After computing seawater pH using Eocene δ¹¹B_sw and foraminiferal δ¹¹B, an additional carbonate parameter is required to calculate CO₂ concentrations at any given seawater salinity and temperature. Here, the second parameter we use is the surface oceanic saturation of calcite (surface Ω_calc = [Ca]_sw ∗ [CO₃²⁻]/K_sp), estimated at different paleolatitudes⁴. For IODP 1407/1409, Ω_calc is estimated at 4.5 ± 1, for ODP 865 and ODP 1258/1260 Ω_calc is estimated at 6.5 ± 1, for the re-processing of the δ¹¹B data of¹⁰ from DSDP 401 we used Ω_calc = 5.5 ± 1, and for the data from ODP1209/1210 and ODP 1265 in ref. ⁹ we used Ω_calc = 6 and 4.5 (±1), respectively. In support of the narrow range of potential Ω_calc, a variety of carbon cycle modelling studies of the early Cenozoic oceans show that surface water Ω_calc remains, within ±1, essentially constant and independent of model boundary conditions^16,85,86.

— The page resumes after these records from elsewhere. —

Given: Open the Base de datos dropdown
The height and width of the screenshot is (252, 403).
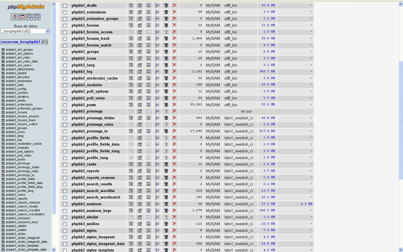Looking at the screenshot, I should tap(25, 31).
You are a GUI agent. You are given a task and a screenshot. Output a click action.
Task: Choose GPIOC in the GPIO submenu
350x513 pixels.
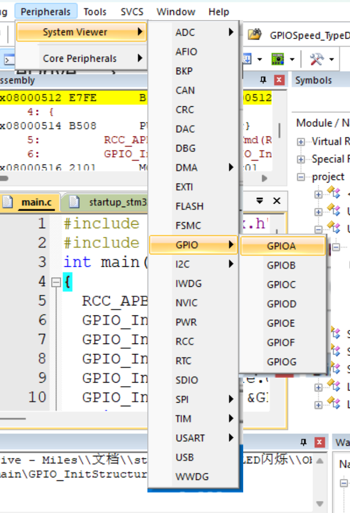tap(282, 284)
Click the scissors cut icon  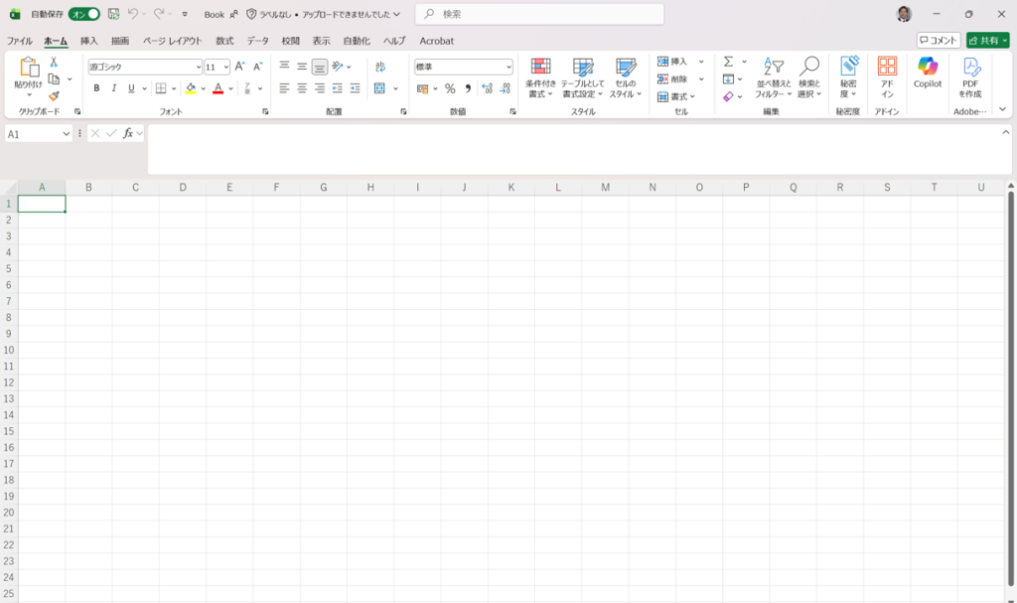(54, 62)
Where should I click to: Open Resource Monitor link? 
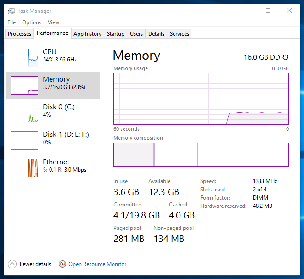pos(97,264)
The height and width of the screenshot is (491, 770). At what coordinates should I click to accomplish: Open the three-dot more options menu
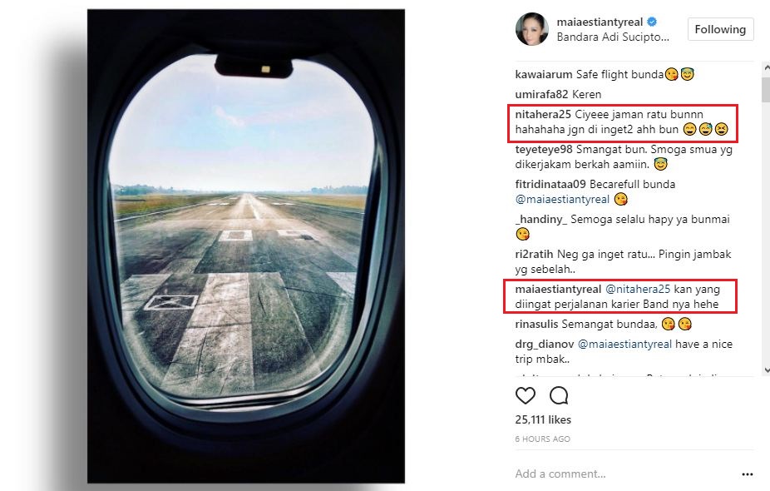747,474
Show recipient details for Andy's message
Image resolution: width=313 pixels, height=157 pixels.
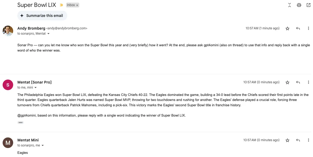[48, 34]
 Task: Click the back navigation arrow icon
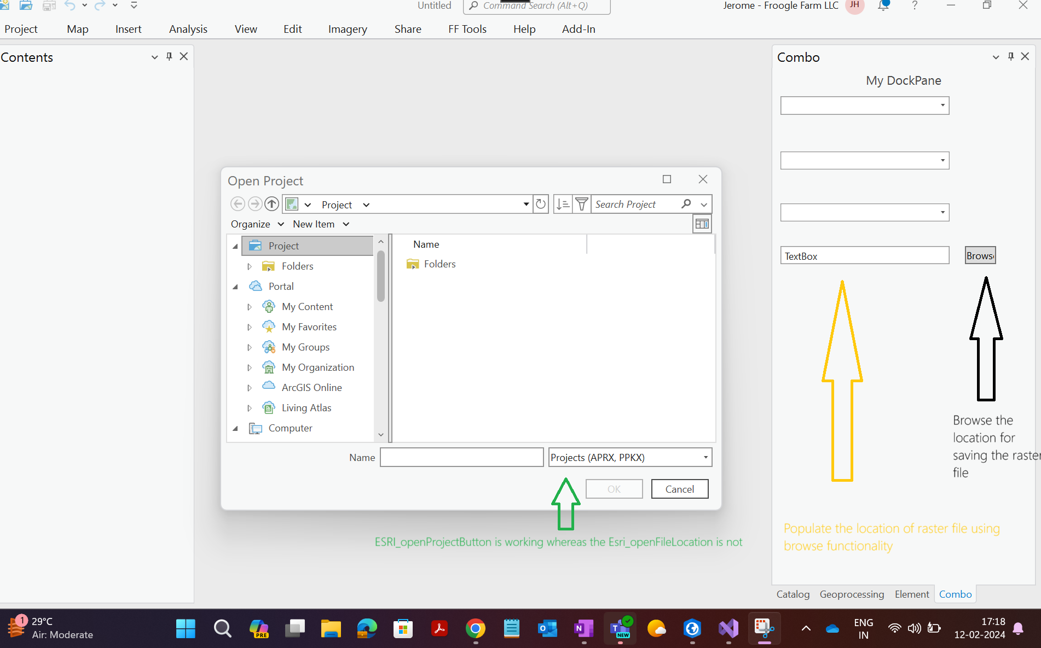coord(238,204)
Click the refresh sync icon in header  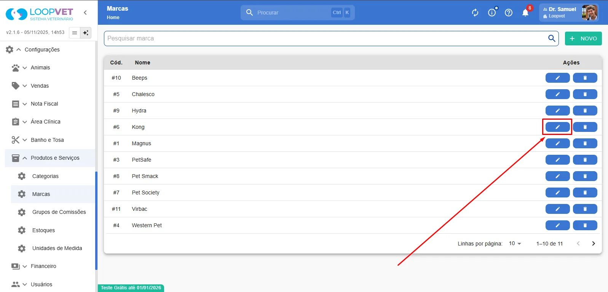coord(475,13)
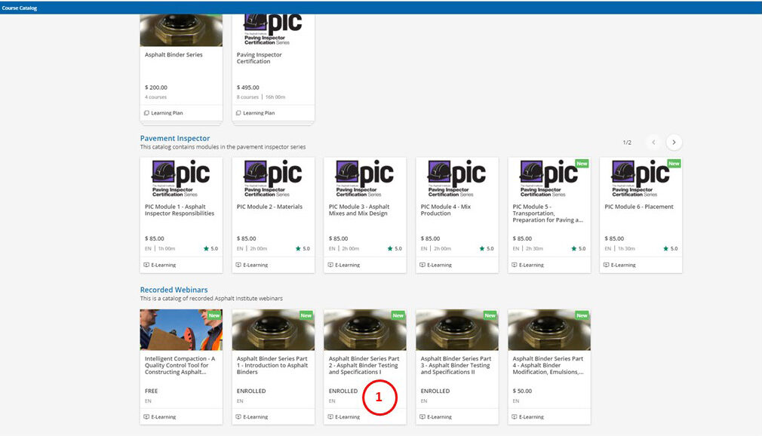Image resolution: width=762 pixels, height=436 pixels.
Task: Open Asphalt Binder Series Part 1 title
Action: [272, 365]
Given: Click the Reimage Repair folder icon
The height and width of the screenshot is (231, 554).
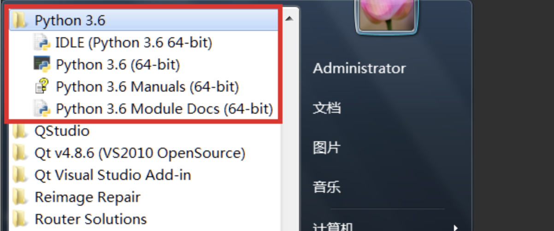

Monte Carlo pH-CO₂ estimates from planktonic foraminiferal δ¹¹B

We followed established methods to calculate seawater pH and CO₂ from foraminiferal δ¹¹B^12,13,14. Atmospheric CO₂ was calculated using a Monte Carlo approach to solve the relevant carbonate system equations with 1000 iterations, deriving mean, upper and lower bounds of 95% of the simulations. We use the seawater Ca and Mg concentrations and salinity constraints in ref. ⁴ and the equation in ref. ^12,13 to correct for ion pairing. For each CO₂ estimate, the Mg/Ca derived temperature from the same aliquot was used, with a ±2 °C uncertainty. All simulations were iterative assuming Gaussian distribution of these parameters within the stated 2 sigma error envelope of the mean. Note that a Gaussian distribution is not applicable to δ¹¹B_sw because there is equal likelihood that it lay between the minimum and maximum constraints; we therefore applied a uniform probability δ¹¹B_sw for the Monte Carlo simulations.

GMT calculations

We convert the ODP 959 TEX₈₆ SST record of ref. ¹ to GMT, employing previously published model simulations with the NCAR CESM version 1 with CAM 4¹, which essentially provides a transfer function from SST at ODP 959 to a global mean in four specific time windows (54–49, 48–46, 42–42, 38–35 Ma; Supplementary Fig. 2). The regression is then:

$${\mathrm{GMT}} = 0.91( {\pm 0.04}) \times {\mathrm{SST}}\;\left( {{\mathrm{ODP}} \, 959,\;{\mathrm{TEX}}_{86}} \right)-6.66\;(\pm 1.3)\;(1{\mathrm{s.d.}})$$

(4)

Previous model simulations of ocean temperature are consistent with both proxy estimations of SST and deep-sea temperatures at multiple locations¹. It is important to note that the calculation does not depend on the climate sensitivity of the model, just the relationship between local and global temperature. The resulting relationship between GMT and SST from ODP 959 is then interpolated for the remaining part of the TEX₈₆ record in ref. ¹, resulting in a time-resolved GMT record for the Eocene (Fig. 5c). A similar GMT record is generated when the same approach is applied to the tropical SST compilation^{1,2,57,65,87,88,89,90,91,92,93} summarized in ref. ¹ and Fig. 4, albeit with greater noise possibly the result of inconsistencies in tuning the transfer function for multiple sites and for different time intervals of the curve (Supplementary Figs. 2 and 5). The agreement between GMT records estimated from ODP 959 compared to the tropical-multi site compilation confirms that this approach is not dependent on the regional temperature, as long as the tie points are able to capture the major variations in each time series. The relevant uncertainty for each estimate of GMT (Fig. 5 and Supplementary Data 2) is the product of 1000 realization of TEX₈₆-temperature reconstruction and analytical uncertainty¹, randomly sampled within its 95% CI uncertainty envelope, including the standard errors of the regression (Supplementary Fig. 2).